Thursday, 23 February 2012

James Ellison had his first opportunity to test the Aprilia Paul Bird Motorsports CRT he will ride in his return to the World Championship.

Five and a half years after his last ride on a MotoGP™ bike—when he was a Tech 3 Yamaha team rider in 2006 —James Ellison concluded his first two days of testing the MotoGP CRT he will contest for the British outfit in 2012.

Ellison and his team spent the first day on the tarmac running through the new bike and trying to discover what the machine was capable of, as well as learning the parameters of the traction and wheelie control. The 31 year old expressed his surprise after just a half day of making runs of five or six laps, saying, "It handles really well, I expected to get on it and say ‘we need to change this, we need to adjust that’, but it just feels like a race bike. I’m really impressed with it so far."

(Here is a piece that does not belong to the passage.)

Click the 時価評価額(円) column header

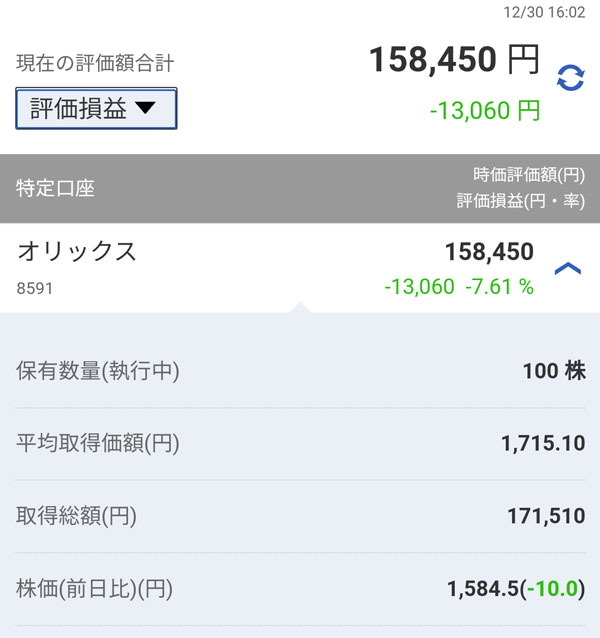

The British rider was surprised by the grip the Bridgestone tyres offered, and in contrast to the opinions of the other riders at the test, proclaimed: "The tyres have tons of grip, the front hasn’t moved yet. I feel like I’m pushing as hard as I can considering I’ve been off a bike for so long," though he conceded that he might not be up to a pace that would push the tyre’s limits, saying, "We are a few seconds off pace for now, so maybe when I pick it up I’ll start feeling where the other riders are struggling as well. The guys on the team and I are learning and we really just want to leave with knowledge and walk away with the bike in one piece, that’s the main aim."

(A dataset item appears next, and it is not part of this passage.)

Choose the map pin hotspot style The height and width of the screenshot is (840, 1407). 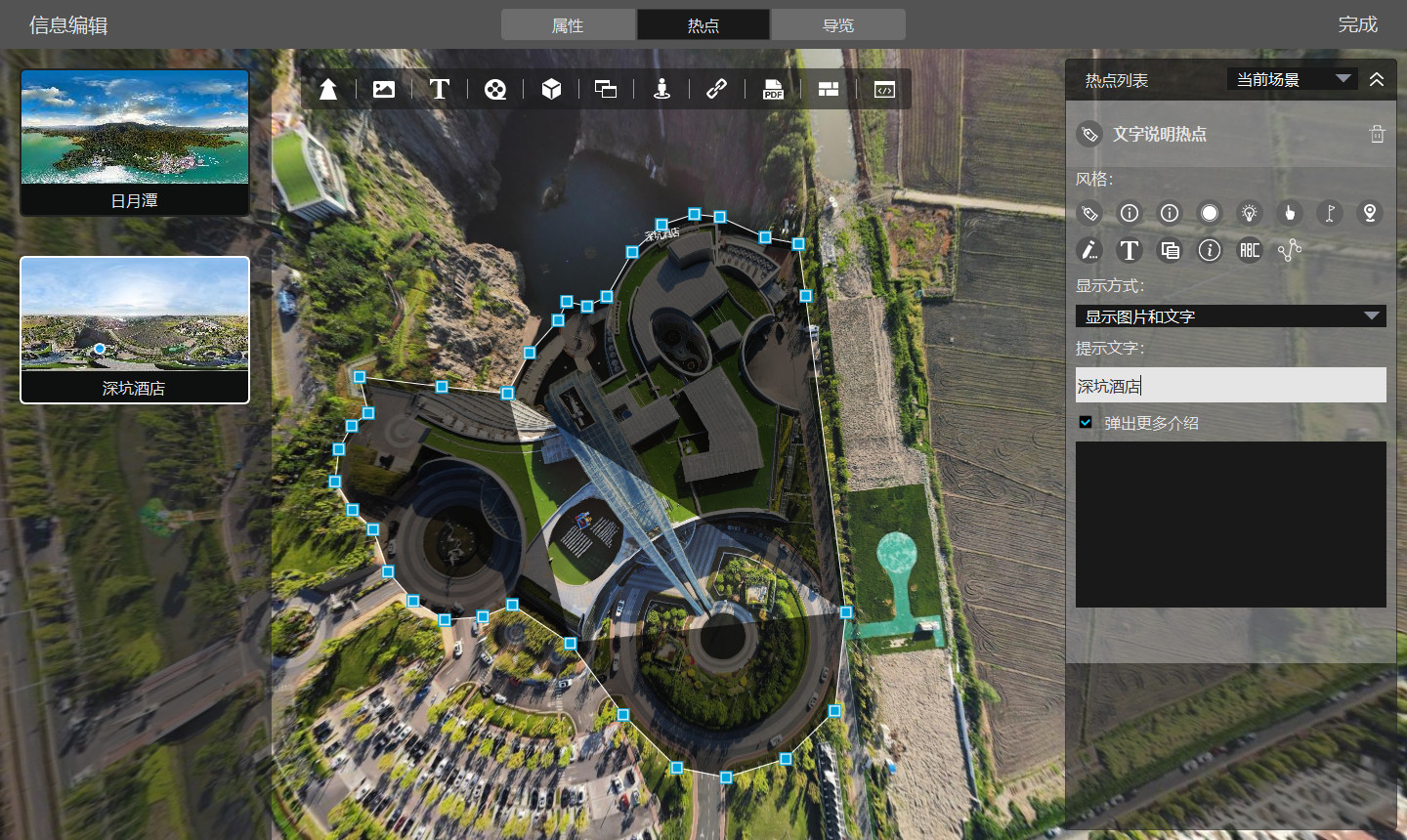1369,213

By the end of the second day, Ellison had run a best time of 1’42.526, a positive accomplishment considering his bike was running steel brakes rather than the carbon brakes the other teams were using. "The bikes are identical except we still have steel brakes. The carbon disks will be a big thing when we get them, today we tried to follow a few riders and the braking marks were the worst- I tried to brake where they did and just ran on. So that’s been the main problem this week."

Ellison was appreciative that there were other teams running ART (Aprilia Racing Technology) bikes present at the test to compare his progress against. "It’s not like we can go next door and ask which ‘springs are you running?’ But it helps to compare on track." In fact the Brit used the other riders as a benchmark and stated that he learned as much as he could by trying to follow Randy de Puniet, the fastest CRT rider at the test, who best lap was a 1'40.3.

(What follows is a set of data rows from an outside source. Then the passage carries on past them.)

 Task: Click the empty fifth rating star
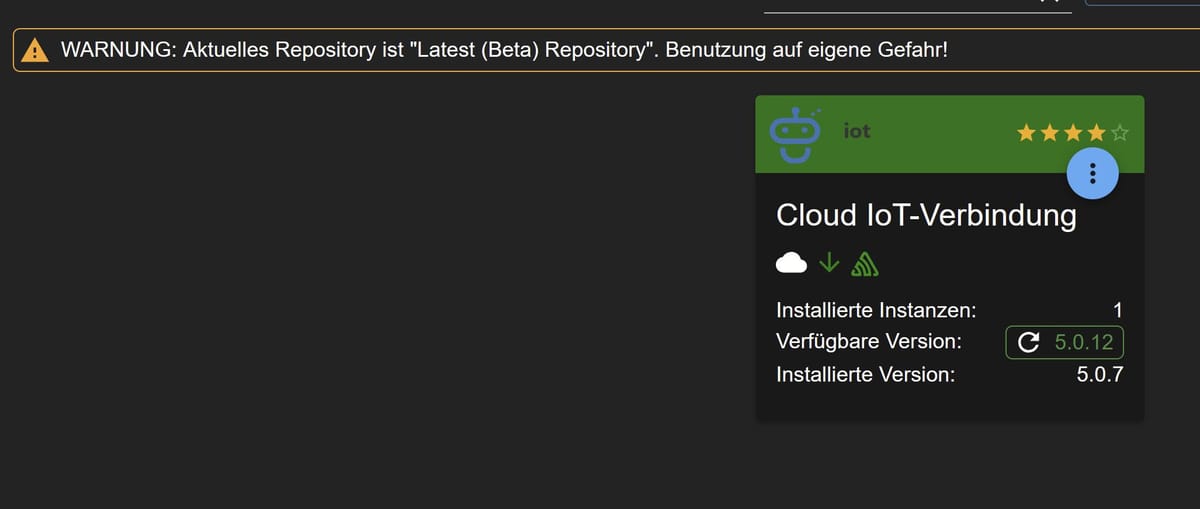pos(1120,132)
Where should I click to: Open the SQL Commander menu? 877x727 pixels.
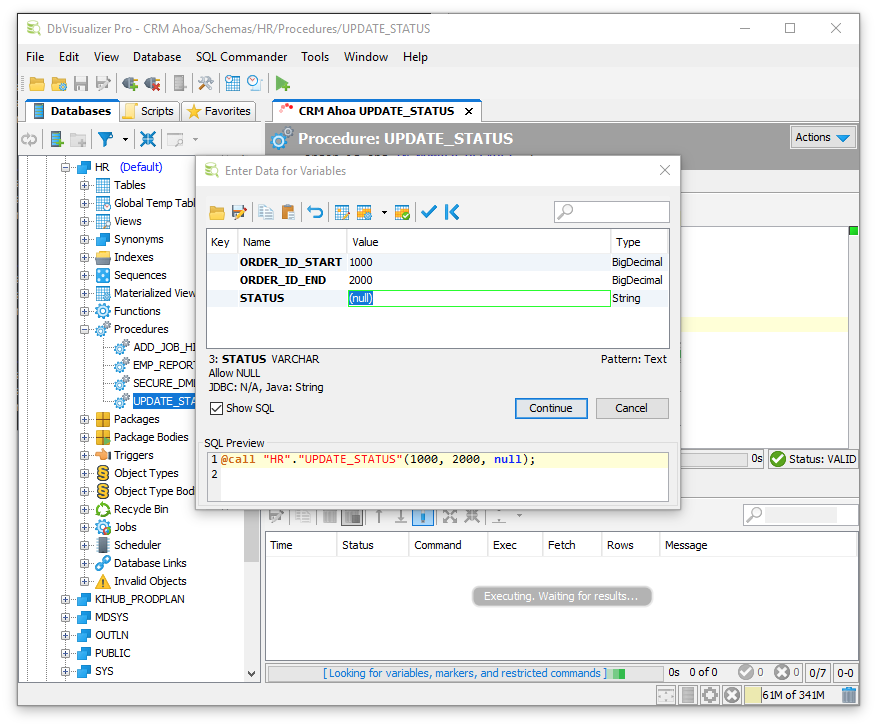click(x=241, y=57)
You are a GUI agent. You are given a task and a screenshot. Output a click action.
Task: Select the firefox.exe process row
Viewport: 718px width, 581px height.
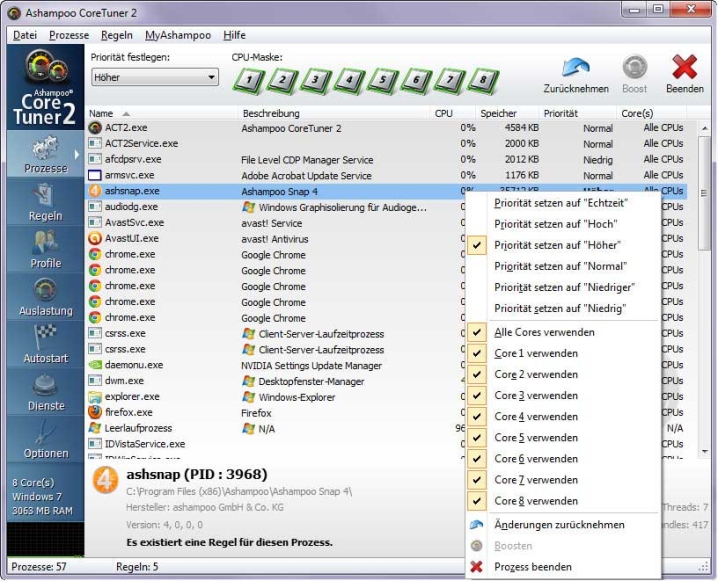[129, 412]
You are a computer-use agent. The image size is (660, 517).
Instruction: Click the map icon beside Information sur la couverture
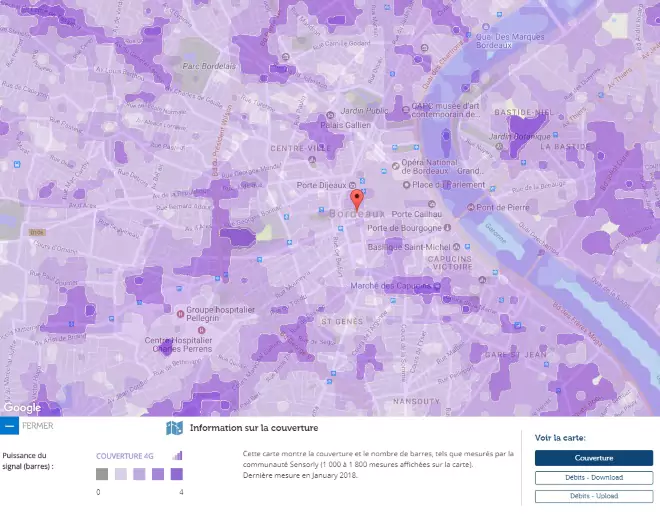[x=175, y=427]
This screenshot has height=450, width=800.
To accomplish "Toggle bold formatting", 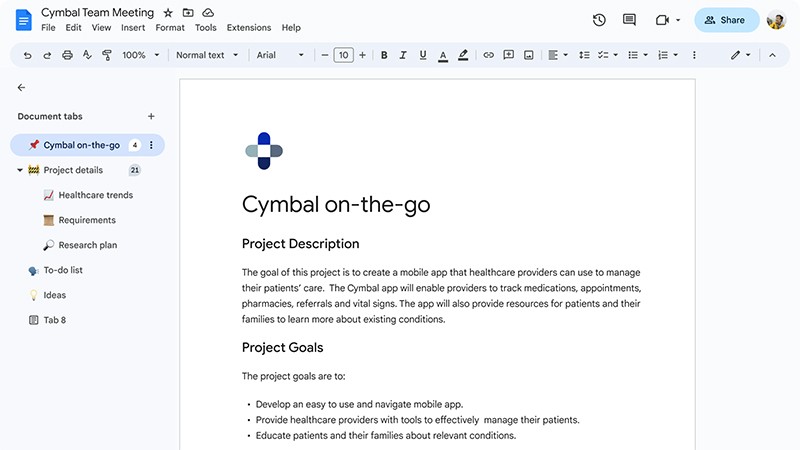I will tap(384, 55).
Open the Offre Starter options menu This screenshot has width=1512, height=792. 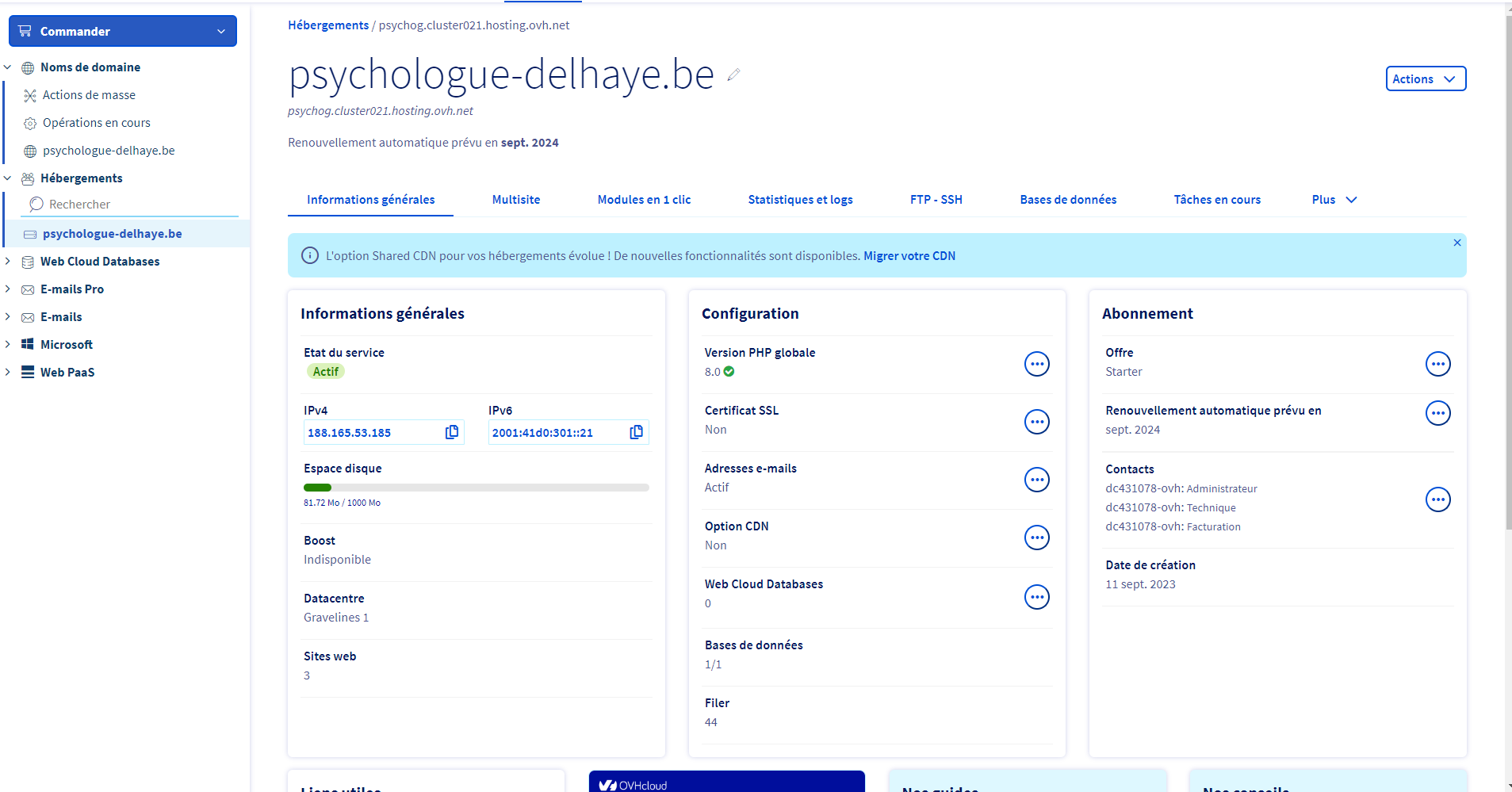pyautogui.click(x=1437, y=364)
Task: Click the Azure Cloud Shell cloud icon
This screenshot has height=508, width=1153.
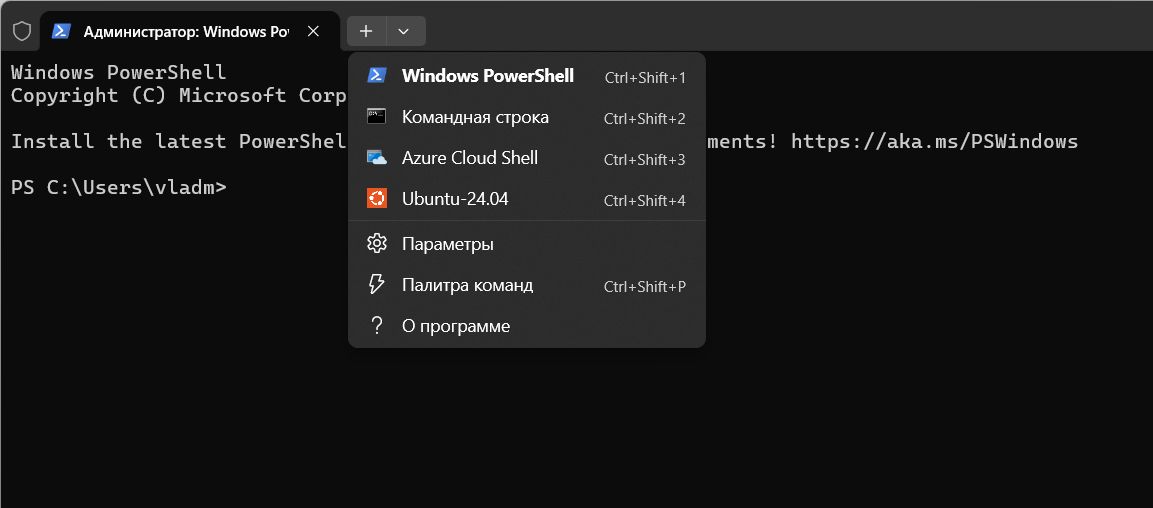Action: pyautogui.click(x=376, y=158)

Above all, Ellison was impressed with the potential of the bike, a potential which exceeded his and the team’s expectations. "The potential is phenomenal. I think it will be a strong package. Out of all the CRTs,(the ART) seems to be one of the best, if not the best package. It’s early, we don’t know what they have done to other bikes and how much time they have spent on the bikes, but potentially it’s really good. It’s exciting to know."